Instructions for the task: Identify all lines in the data containing the string "screenshot". Copy them out.

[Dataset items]
****

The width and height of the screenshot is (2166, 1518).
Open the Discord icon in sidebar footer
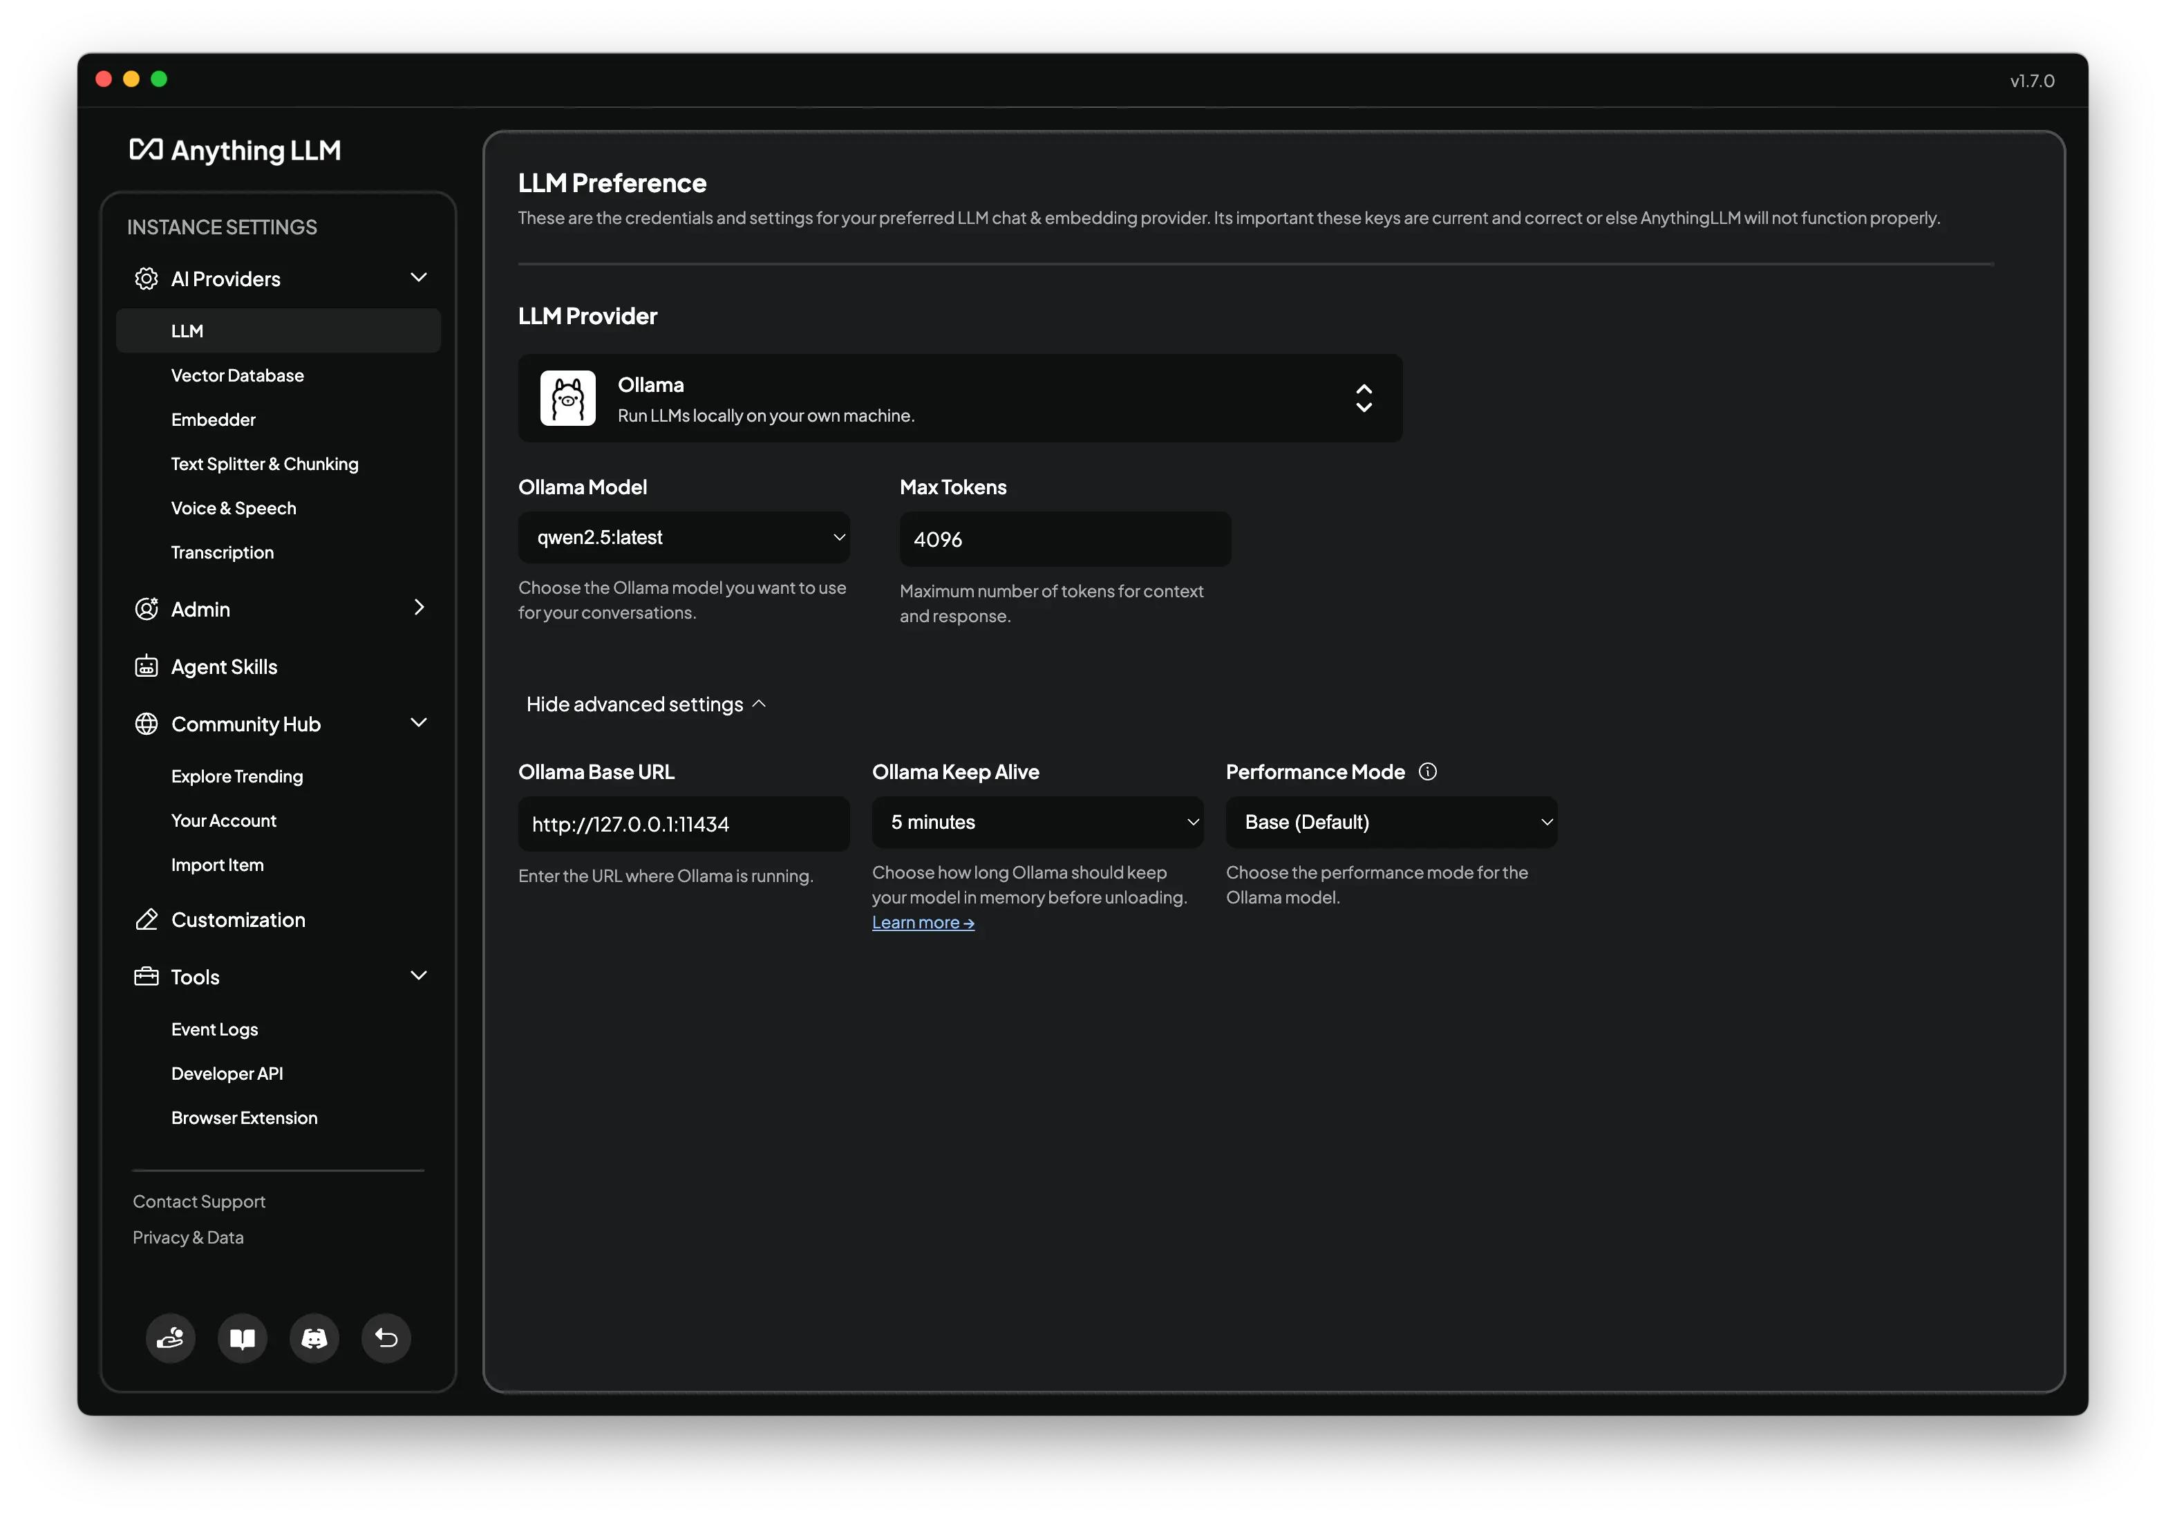click(314, 1338)
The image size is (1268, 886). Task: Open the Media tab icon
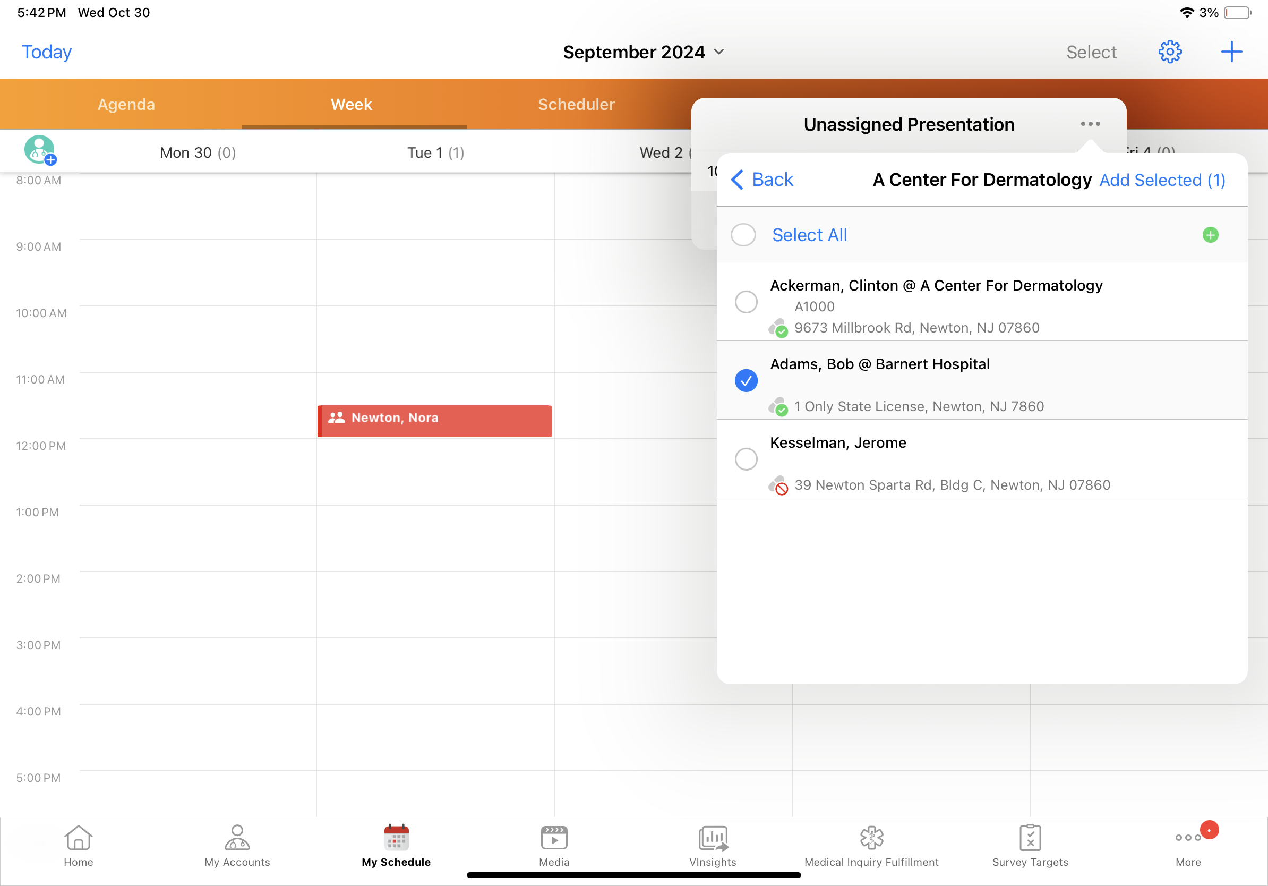554,838
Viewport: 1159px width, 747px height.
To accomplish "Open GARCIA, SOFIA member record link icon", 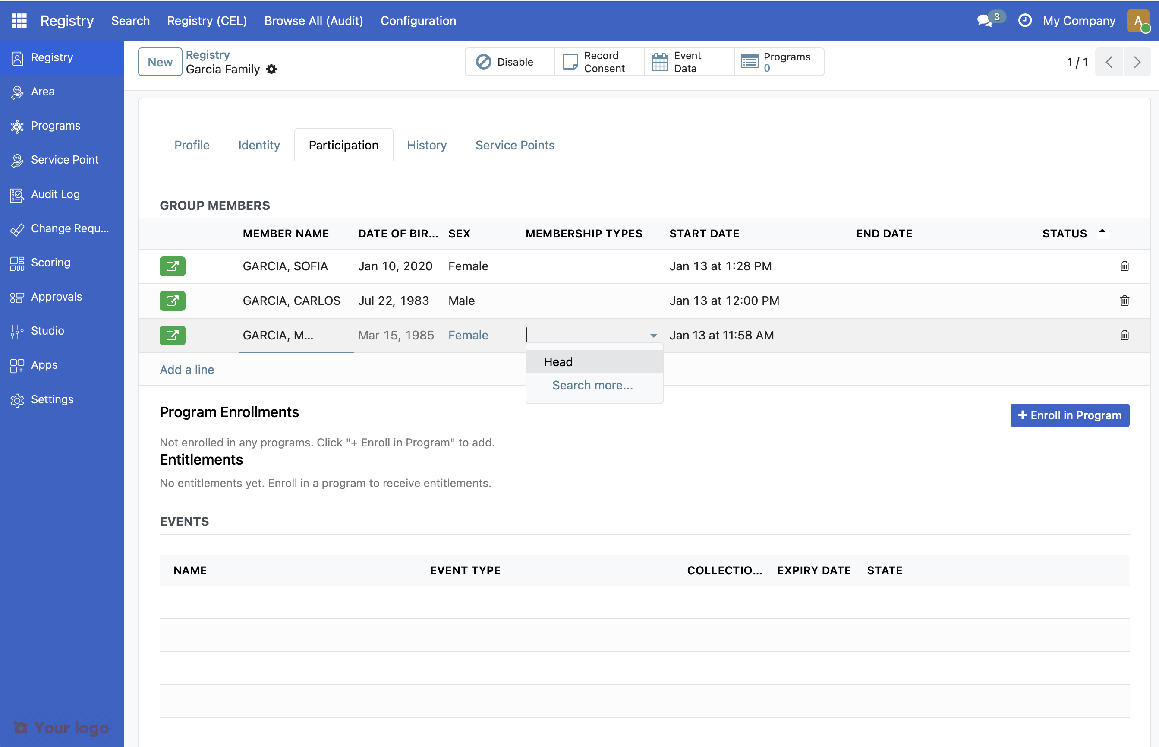I will tap(172, 266).
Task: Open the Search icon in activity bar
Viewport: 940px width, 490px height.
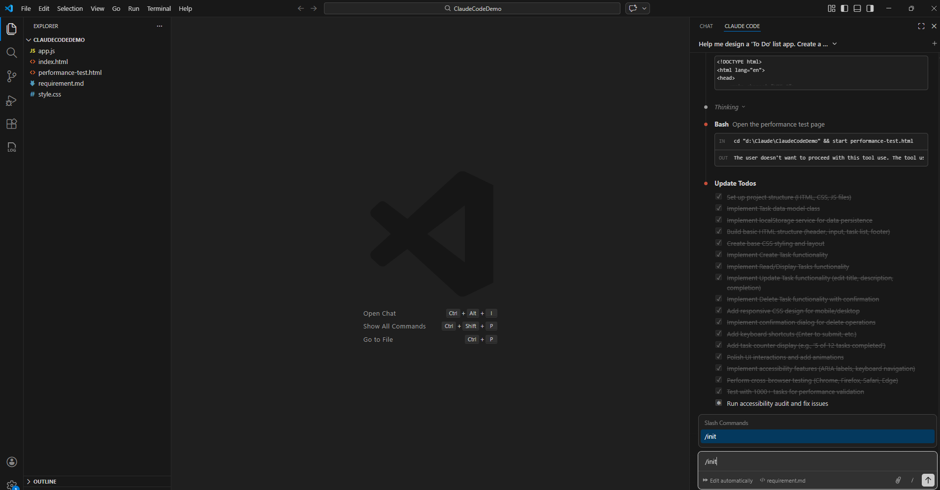Action: (11, 52)
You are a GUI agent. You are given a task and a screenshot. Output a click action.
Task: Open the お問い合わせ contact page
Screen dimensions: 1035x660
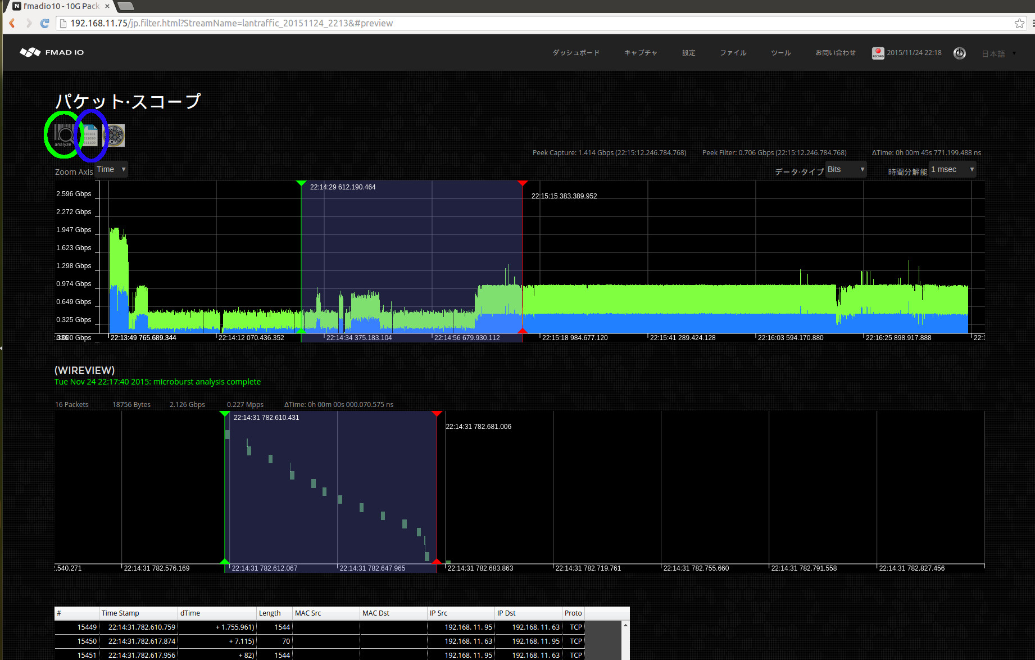click(x=835, y=52)
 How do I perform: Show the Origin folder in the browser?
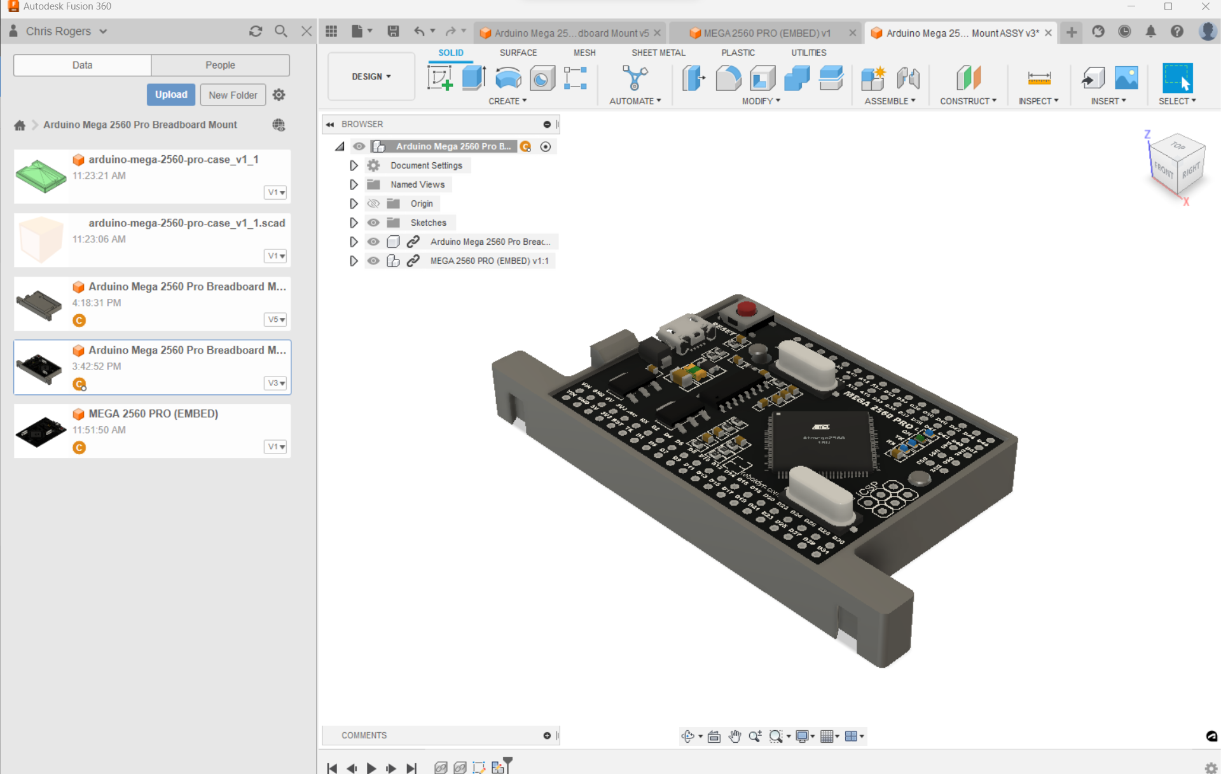coord(373,203)
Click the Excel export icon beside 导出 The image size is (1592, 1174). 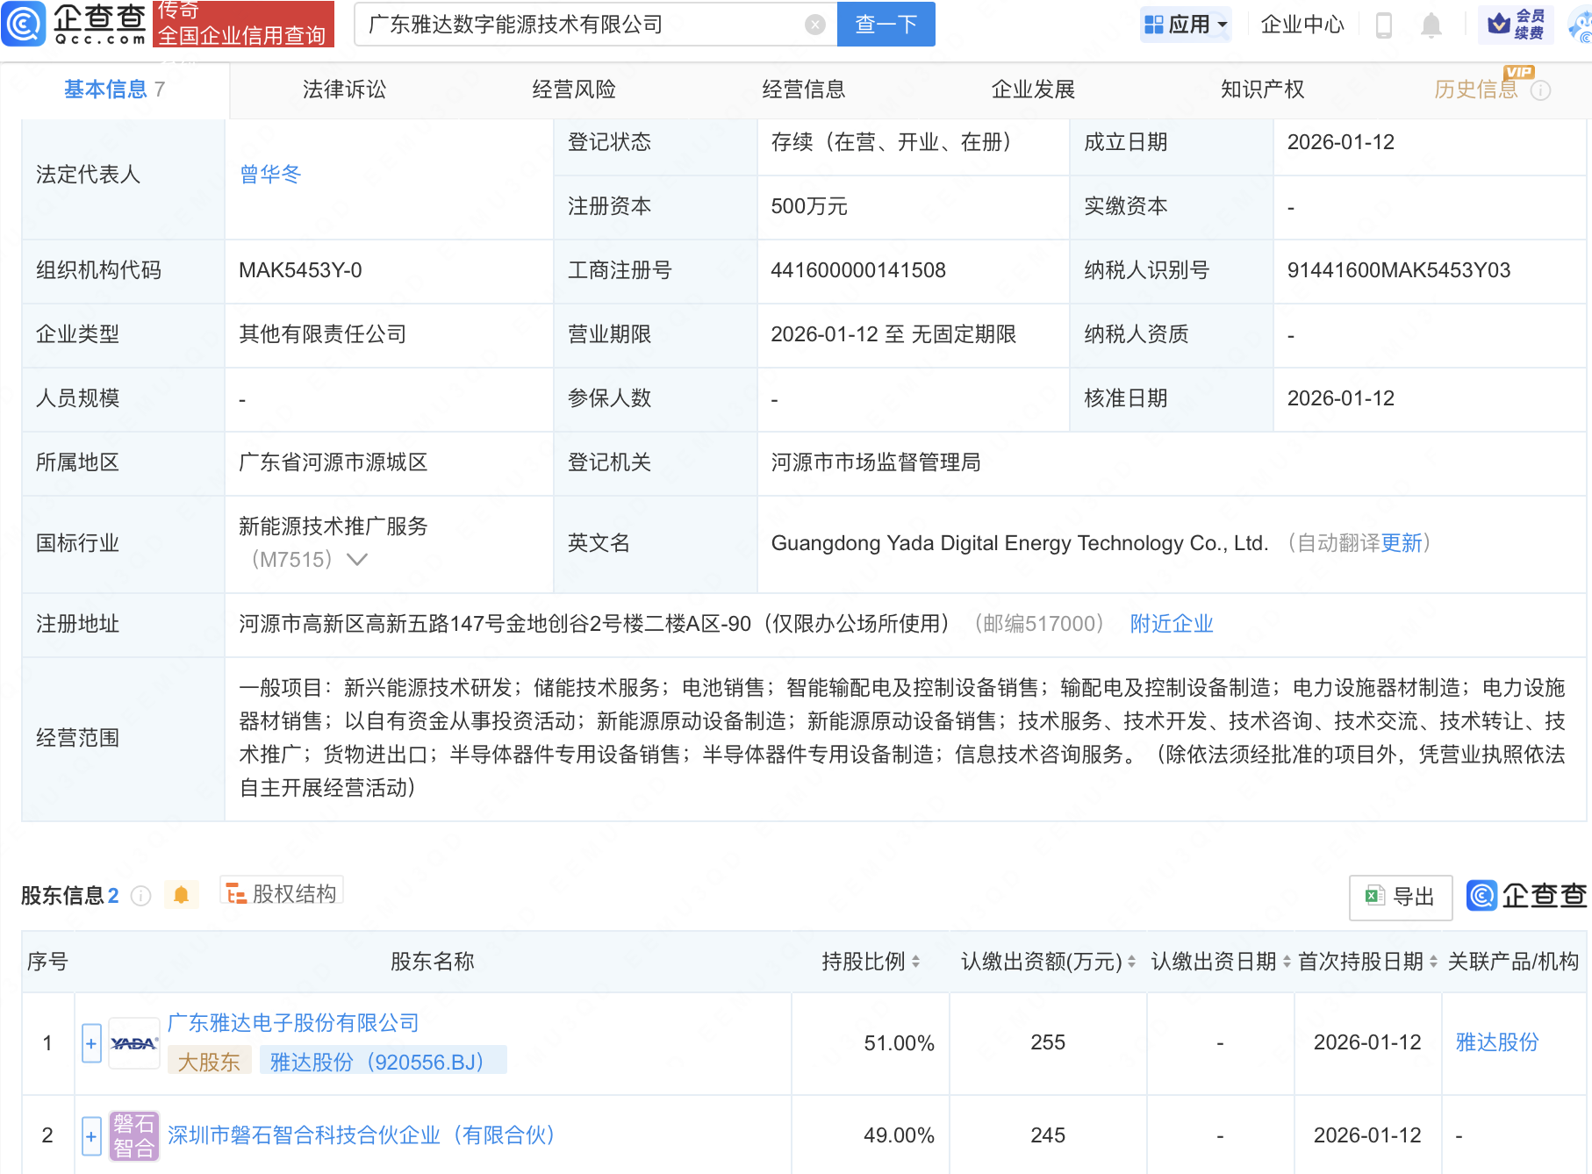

****

Answer section:
The width and height of the screenshot is (2166, 1518).
You are a GUI agent. You are given a task and a screenshot. Output a click action.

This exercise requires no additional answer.